==== Records for the task ====
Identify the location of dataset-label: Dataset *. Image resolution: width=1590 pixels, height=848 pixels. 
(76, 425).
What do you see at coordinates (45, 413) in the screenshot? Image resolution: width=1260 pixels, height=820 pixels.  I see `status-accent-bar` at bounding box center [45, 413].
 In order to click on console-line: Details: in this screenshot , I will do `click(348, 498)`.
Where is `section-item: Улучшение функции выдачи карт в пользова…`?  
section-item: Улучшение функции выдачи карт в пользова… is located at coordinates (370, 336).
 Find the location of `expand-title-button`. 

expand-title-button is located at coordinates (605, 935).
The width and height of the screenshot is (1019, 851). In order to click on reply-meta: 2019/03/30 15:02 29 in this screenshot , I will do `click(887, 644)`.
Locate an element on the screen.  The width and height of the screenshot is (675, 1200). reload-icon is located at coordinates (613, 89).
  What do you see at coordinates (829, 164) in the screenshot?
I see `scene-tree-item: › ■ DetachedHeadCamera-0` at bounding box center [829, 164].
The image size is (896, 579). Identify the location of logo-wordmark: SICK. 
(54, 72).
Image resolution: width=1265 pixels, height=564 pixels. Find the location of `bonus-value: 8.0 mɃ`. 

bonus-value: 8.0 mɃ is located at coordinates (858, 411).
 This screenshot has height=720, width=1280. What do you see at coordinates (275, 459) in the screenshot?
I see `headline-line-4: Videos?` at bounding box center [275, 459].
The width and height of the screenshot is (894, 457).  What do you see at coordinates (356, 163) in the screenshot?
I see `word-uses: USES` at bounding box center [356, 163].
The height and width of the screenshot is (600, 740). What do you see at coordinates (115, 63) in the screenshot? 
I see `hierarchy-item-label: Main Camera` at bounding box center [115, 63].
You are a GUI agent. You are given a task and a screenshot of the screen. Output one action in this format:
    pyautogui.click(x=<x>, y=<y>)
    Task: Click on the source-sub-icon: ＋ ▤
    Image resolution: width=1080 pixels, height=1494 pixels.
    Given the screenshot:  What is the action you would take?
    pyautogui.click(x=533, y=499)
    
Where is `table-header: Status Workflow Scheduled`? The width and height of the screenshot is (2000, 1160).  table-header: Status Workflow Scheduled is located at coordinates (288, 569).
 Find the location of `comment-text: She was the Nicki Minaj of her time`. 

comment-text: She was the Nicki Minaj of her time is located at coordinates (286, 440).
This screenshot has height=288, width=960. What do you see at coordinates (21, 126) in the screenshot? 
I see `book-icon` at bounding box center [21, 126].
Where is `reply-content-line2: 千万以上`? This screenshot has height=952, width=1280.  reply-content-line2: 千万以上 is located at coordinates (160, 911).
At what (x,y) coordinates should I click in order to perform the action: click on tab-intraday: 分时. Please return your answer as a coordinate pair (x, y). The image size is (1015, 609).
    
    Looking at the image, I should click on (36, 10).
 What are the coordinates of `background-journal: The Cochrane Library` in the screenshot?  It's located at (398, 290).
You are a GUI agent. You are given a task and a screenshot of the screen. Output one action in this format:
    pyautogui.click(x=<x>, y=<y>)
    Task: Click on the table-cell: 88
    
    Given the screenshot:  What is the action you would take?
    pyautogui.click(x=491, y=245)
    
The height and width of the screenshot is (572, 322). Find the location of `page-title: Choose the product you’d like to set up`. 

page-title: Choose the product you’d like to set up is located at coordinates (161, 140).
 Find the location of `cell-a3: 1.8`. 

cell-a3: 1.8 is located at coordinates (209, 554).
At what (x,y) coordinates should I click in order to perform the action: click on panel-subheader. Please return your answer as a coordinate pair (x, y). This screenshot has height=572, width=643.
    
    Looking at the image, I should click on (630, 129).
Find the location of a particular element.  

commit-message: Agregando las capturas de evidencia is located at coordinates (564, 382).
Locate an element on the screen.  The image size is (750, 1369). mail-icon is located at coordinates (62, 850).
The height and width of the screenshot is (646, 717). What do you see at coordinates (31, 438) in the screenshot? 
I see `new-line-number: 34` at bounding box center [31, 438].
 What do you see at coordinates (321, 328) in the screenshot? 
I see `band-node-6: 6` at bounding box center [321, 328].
====
▸ **Work item**:
Put the data above into a JSON array of strings with one string per line, leaving out blank lines.

▸ **Task solution**:
[
  "Identify the location of dataset-label: Dataset *. Image resolution: width=1590 pixels, height=848 pixels. ",
  "(76, 425).",
  "What do you see at coordinates (45, 413) in the screenshot? Image resolution: width=1260 pixels, height=820 pixels.  I see `status-accent-bar` at bounding box center [45, 413].",
  " In order to click on console-line: Details: in this screenshot , I will do `click(348, 498)`.",
  "Where is `section-item: Улучшение функции выдачи карт в пользова…`?  ",
  "section-item: Улучшение функции выдачи карт в пользова… is located at coordinates (370, 336).",
  " Find the location of `expand-title-button`. ",
  "expand-title-button is located at coordinates (605, 935).",
  "The width and height of the screenshot is (1019, 851). In order to click on reply-meta: 2019/03/30 15:02 29 in this screenshot , I will do `click(887, 644)`.",
  "Locate an element on the screen.  The width and height of the screenshot is (675, 1200). reload-icon is located at coordinates (613, 89).",
  "  What do you see at coordinates (829, 164) in the screenshot?",
  "I see `scene-tree-item: › ■ DetachedHeadCamera-0` at bounding box center [829, 164].",
  "The image size is (896, 579). Identify the location of logo-wordmark: SICK. ",
  "(54, 72).",
  "Image resolution: width=1265 pixels, height=564 pixels. Find the location of `bonus-value: 8.0 mɃ`. ",
  "bonus-value: 8.0 mɃ is located at coordinates (858, 411).",
  " This screenshot has height=720, width=1280. What do you see at coordinates (275, 459) in the screenshot?",
  "I see `headline-line-4: Videos?` at bounding box center [275, 459].",
  "The width and height of the screenshot is (894, 457).  What do you see at coordinates (356, 163) in the screenshot?",
  "I see `word-uses: USES` at bounding box center [356, 163].",
  "The height and width of the screenshot is (600, 740). What do you see at coordinates (115, 63) in the screenshot? ",
  "I see `hierarchy-item-label: Main Camera` at bounding box center [115, 63].",
  "You are a GUI agent. You are given a task and a screenshot of the screen. Output one action in this format:",
  "    pyautogui.click(x=<x>, y=<y>)",
  "    Task: Click on the source-sub-icon: ＋ ▤",
  "    Image resolution: width=1080 pixels, height=1494 pixels.",
  "    Given the screenshot:  What is the action you would take?",
  "    pyautogui.click(x=533, y=499)",
  "Where is `table-header: Status Workflow Scheduled`? The width and height of the screenshot is (2000, 1160).  table-header: Status Workflow Scheduled is located at coordinates (288, 569).",
  " Find the location of `comment-text: She was the Nicki Minaj of her time`. ",
  "comment-text: She was the Nicki Minaj of her time is located at coordinates (286, 440).",
  "This screenshot has height=288, width=960. What do you see at coordinates (21, 126) in the screenshot? ",
  "I see `book-icon` at bounding box center [21, 126].",
  "Where is `reply-content-line2: 千万以上`? This screenshot has height=952, width=1280.  reply-content-line2: 千万以上 is located at coordinates (160, 911).",
  "At what (x,y) coordinates should I click in order to perform the action: click on tab-intraday: 分时. Please return your answer as a coordinate pair (x, y). The image size is (1015, 609).",
  "    Looking at the image, I should click on (36, 10).",
  " What are the coordinates of `background-journal: The Cochrane Library` in the screenshot?  It's located at (398, 290).",
  "You are a GUI agent. You are given a task and a screenshot of the screen. Output one action in this format:",
  "    pyautogui.click(x=<x>, y=<y>)",
  "    Task: Click on the table-cell: 88",
  "    Given the screenshot:  What is the action you would take?",
  "    pyautogui.click(x=491, y=245)",
  "The height and width of the screenshot is (572, 322). Find the location of `page-title: Choose the product you’d like to set up`. ",
  "page-title: Choose the product you’d like to set up is located at coordinates (161, 140).",
  " Find the location of `cell-a3: 1.8`. ",
  "cell-a3: 1.8 is located at coordinates (209, 554).",
  "At what (x,y) coordinates should I click in order to perform the action: click on panel-subheader. Please return your answer as a coordinate pair (x, y). This screenshot has height=572, width=643.",
  "    Looking at the image, I should click on (630, 129).",
  "Find the location of a particular element.  ",
  "commit-message: Agregando las capturas de evidencia is located at coordinates (564, 382).",
  "Locate an element on the screen.  The image size is (750, 1369). mail-icon is located at coordinates (62, 850).",
  "The height and width of the screenshot is (646, 717). What do you see at coordinates (31, 438) in the screenshot? ",
  "I see `new-line-number: 34` at bounding box center [31, 438].",
  " What do you see at coordinates (321, 328) in the screenshot? ",
  "I see `band-node-6: 6` at bounding box center [321, 328]."
]